Defendants’ Assertion of “Good Cause”
Defendants argue that even if the report of the Independent Accountants is ultimately final
and binding, they should not be prevented from restating their affirmative defenses as affirmative
claims:
[P]laintiff’s satisfaction of its prescribed contractual obligations with
respect to preparing the Certified Working Capital Statement and
providing certain information and work papers to Defendants was a
condition precedent to the submission of the dispute to [the
Independent Accountants]. As a result, even if the court will not allow
Defendants to challenge the substance of the . . . [Accountant’s
Report] . . . [they] should not be precluded from challenging Plaintiff’s
conduct prior to [the Accountant’s] involvement in the form of
affirmative relief to seek reimbursement of amounts Defendants
previously paid to Plaintiff out of escrow funds as a result of the
purported “Shortfall Reduction.” Indeed the landscape of the pleadings
and the scope of discovery in this case have encompassed these
themes; Defendants have already pled in defense of Plaintiff’s claims:
prior material breach, failed conditions precedent, and offset.
[ECF No. 48 at 4-5]. According to Defendants, this proposed conversion of affirmative defenses to
affirmative claims provides them with the requisite good cause to amend. They base this on the
pleading standard for affirmative claims as defined by the Supreme Court in Bell Atl. Corp. v.

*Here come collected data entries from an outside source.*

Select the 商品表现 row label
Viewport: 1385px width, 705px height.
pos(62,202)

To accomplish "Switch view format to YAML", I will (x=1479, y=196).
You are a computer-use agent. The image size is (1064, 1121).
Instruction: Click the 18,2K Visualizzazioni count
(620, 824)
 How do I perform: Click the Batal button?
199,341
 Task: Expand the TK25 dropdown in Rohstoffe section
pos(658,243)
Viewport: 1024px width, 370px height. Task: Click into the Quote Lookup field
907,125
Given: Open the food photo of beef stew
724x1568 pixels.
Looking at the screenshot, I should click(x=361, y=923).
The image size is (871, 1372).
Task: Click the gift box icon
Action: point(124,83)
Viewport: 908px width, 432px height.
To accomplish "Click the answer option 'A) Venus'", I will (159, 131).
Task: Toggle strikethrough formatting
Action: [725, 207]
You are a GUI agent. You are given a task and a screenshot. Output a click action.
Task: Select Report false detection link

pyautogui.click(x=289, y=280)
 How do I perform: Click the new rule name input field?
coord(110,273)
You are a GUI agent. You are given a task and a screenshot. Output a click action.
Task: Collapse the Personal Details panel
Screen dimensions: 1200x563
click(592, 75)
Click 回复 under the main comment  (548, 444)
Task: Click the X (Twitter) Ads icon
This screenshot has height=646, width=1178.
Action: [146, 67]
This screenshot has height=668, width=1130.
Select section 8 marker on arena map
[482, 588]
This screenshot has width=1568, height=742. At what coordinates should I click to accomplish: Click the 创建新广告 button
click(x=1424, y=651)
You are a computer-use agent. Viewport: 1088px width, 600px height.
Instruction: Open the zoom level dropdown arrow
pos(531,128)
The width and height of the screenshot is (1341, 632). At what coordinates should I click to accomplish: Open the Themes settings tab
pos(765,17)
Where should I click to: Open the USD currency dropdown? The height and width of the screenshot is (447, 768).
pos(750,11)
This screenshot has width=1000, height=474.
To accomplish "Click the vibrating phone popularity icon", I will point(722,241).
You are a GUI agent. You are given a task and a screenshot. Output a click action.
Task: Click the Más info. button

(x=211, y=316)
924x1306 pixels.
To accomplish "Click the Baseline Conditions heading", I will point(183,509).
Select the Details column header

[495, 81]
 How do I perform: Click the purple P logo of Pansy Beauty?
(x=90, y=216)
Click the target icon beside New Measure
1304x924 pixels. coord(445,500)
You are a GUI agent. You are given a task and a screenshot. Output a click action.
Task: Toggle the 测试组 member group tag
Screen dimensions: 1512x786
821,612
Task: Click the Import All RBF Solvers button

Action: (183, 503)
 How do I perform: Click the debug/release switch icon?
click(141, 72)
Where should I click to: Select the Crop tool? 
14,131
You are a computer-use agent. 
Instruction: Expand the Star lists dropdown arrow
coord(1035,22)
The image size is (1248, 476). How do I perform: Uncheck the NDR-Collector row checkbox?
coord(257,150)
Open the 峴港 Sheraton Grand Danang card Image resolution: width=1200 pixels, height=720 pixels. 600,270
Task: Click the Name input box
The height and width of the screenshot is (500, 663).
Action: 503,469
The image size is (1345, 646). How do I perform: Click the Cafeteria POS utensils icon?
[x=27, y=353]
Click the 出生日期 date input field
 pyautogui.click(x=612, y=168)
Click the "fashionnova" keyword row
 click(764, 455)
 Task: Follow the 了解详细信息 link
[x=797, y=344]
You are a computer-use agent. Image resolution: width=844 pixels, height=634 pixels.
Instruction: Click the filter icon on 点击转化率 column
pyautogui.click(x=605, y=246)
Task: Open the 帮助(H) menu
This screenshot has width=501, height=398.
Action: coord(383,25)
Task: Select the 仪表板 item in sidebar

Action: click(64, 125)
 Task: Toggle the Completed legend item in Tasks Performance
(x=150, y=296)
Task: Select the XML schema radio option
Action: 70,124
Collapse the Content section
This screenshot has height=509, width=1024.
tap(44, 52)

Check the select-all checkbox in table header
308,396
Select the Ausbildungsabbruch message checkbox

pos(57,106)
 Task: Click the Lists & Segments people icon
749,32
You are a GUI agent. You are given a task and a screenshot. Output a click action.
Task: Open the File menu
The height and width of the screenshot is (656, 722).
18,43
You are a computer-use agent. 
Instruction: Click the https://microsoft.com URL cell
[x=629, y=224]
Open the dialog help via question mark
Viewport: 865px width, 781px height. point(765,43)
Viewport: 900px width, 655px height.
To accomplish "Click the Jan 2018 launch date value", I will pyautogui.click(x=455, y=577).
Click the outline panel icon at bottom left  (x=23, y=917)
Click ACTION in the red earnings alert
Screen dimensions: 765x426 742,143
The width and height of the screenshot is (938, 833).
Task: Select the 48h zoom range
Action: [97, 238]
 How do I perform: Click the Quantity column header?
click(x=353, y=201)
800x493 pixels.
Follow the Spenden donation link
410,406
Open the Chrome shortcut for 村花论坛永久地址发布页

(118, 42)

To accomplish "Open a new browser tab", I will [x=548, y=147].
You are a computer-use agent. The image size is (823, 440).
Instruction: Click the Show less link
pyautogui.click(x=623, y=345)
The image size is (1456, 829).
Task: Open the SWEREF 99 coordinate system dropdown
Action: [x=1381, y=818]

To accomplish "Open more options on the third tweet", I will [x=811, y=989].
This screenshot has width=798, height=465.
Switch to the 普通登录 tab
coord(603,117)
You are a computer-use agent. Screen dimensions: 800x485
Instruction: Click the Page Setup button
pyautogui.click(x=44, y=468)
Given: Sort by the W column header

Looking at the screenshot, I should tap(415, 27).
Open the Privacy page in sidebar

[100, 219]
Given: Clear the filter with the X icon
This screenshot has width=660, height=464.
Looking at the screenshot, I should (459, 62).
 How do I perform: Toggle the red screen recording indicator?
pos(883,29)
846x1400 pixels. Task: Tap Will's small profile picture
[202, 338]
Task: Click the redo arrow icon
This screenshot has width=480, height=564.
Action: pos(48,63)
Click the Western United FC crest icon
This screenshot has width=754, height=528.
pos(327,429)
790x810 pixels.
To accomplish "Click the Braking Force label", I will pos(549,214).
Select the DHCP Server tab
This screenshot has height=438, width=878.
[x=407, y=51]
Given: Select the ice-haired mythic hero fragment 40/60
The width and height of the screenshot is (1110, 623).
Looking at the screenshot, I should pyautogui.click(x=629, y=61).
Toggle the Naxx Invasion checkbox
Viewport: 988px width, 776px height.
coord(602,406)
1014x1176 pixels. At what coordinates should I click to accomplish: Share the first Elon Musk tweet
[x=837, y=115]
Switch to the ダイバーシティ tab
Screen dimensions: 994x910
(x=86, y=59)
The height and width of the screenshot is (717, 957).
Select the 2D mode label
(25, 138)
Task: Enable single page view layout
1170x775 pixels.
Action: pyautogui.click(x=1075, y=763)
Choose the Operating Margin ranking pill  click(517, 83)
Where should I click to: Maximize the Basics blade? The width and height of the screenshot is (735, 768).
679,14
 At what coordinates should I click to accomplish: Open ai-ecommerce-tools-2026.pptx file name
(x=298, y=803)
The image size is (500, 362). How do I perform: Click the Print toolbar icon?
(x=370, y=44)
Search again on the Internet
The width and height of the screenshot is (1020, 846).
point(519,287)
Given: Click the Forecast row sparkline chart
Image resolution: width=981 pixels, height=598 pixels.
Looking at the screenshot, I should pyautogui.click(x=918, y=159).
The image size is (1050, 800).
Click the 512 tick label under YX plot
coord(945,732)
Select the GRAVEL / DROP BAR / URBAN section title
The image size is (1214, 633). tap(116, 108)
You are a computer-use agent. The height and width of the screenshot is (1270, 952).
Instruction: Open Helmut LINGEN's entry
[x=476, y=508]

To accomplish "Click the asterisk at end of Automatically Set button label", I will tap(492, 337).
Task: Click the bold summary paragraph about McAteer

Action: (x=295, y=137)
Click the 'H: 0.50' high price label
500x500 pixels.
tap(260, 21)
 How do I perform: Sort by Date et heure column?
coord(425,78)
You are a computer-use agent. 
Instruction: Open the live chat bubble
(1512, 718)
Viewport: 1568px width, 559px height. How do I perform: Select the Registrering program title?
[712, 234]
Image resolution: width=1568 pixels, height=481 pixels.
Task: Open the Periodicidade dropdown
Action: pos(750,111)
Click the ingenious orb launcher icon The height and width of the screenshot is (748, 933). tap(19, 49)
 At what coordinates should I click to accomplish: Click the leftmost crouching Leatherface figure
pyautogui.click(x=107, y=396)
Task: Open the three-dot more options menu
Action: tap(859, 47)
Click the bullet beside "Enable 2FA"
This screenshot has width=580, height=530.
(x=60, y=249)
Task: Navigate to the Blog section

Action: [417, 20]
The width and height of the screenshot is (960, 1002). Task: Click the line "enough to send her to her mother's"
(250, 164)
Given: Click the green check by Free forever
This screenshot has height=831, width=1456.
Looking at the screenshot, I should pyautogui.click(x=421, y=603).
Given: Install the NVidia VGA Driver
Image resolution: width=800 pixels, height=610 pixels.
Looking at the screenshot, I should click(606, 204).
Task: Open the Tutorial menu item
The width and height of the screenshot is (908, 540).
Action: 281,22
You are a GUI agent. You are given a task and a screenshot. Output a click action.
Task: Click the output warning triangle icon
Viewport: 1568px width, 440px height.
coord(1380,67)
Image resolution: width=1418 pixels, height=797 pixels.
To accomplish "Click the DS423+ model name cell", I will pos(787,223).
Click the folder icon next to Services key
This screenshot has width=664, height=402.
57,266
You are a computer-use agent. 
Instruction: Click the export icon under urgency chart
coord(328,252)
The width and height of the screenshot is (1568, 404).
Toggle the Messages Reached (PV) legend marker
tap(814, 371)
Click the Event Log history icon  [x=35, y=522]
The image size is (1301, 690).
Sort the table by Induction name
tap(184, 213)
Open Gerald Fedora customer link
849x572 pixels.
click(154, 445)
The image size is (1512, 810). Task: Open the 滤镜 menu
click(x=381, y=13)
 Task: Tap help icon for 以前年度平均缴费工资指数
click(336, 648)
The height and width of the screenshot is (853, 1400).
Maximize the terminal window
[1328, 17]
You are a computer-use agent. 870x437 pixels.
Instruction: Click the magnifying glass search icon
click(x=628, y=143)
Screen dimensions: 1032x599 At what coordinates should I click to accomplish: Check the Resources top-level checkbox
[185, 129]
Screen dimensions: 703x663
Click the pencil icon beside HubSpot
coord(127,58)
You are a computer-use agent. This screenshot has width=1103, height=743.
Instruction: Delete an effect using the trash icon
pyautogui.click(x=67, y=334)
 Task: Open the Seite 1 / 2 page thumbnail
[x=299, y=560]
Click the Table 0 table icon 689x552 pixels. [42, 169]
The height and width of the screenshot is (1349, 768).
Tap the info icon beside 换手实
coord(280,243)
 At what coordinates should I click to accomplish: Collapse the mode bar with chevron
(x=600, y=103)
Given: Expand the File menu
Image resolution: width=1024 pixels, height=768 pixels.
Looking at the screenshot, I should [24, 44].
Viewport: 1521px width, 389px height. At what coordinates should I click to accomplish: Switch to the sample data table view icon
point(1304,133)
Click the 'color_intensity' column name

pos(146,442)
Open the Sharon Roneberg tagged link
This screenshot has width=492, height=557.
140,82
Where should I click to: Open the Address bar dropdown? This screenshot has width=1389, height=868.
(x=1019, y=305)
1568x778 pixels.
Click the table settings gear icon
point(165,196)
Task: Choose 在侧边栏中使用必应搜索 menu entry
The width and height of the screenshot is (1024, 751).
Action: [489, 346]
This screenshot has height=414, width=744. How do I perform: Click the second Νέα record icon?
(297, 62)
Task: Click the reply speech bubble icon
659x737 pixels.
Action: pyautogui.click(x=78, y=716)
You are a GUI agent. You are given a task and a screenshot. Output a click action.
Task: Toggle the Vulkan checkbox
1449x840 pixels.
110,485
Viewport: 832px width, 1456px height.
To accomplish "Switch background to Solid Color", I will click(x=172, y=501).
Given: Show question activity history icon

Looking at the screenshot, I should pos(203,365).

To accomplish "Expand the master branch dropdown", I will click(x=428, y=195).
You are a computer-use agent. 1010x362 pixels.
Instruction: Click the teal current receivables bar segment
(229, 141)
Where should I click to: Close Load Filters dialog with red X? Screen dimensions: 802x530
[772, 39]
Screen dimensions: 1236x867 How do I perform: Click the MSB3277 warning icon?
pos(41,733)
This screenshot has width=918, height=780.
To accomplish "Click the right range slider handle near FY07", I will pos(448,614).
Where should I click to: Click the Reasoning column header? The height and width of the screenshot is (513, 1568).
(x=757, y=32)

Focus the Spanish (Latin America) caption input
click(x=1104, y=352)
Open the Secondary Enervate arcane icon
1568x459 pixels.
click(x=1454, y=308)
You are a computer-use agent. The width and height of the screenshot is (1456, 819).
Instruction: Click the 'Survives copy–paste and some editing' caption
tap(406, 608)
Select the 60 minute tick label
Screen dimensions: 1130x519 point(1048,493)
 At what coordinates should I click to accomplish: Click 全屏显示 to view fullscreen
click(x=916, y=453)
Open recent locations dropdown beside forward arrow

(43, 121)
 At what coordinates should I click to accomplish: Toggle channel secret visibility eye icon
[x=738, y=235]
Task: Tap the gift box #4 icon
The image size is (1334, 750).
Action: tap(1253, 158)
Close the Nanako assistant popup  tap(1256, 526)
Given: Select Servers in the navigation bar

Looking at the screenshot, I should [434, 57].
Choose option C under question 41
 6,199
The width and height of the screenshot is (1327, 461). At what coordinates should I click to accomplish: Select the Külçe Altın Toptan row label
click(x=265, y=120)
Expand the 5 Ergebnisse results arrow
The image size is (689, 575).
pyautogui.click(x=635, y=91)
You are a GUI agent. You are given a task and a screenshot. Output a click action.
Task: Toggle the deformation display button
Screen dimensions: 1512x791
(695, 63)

Twombly, 550 U.S. 544, 555 (2007) (holding that “a formulaic recitation of the elements of a cause
of action” will not survive a motion to dismiss pursuant to Fed. R. Civ. P. 12(b)(6)). On the other
hand “a simple statement that claims are barred as a result of a particular affirmative defense will
suffice.” Id. at 5.
Defendants argue that they could not have amended their Complaint earlier, because they
“needed the assistance of experts to investigate, articulate, and quantify their affirmative claims for
relief in accordance with the heightened standard associated with [them].” Id.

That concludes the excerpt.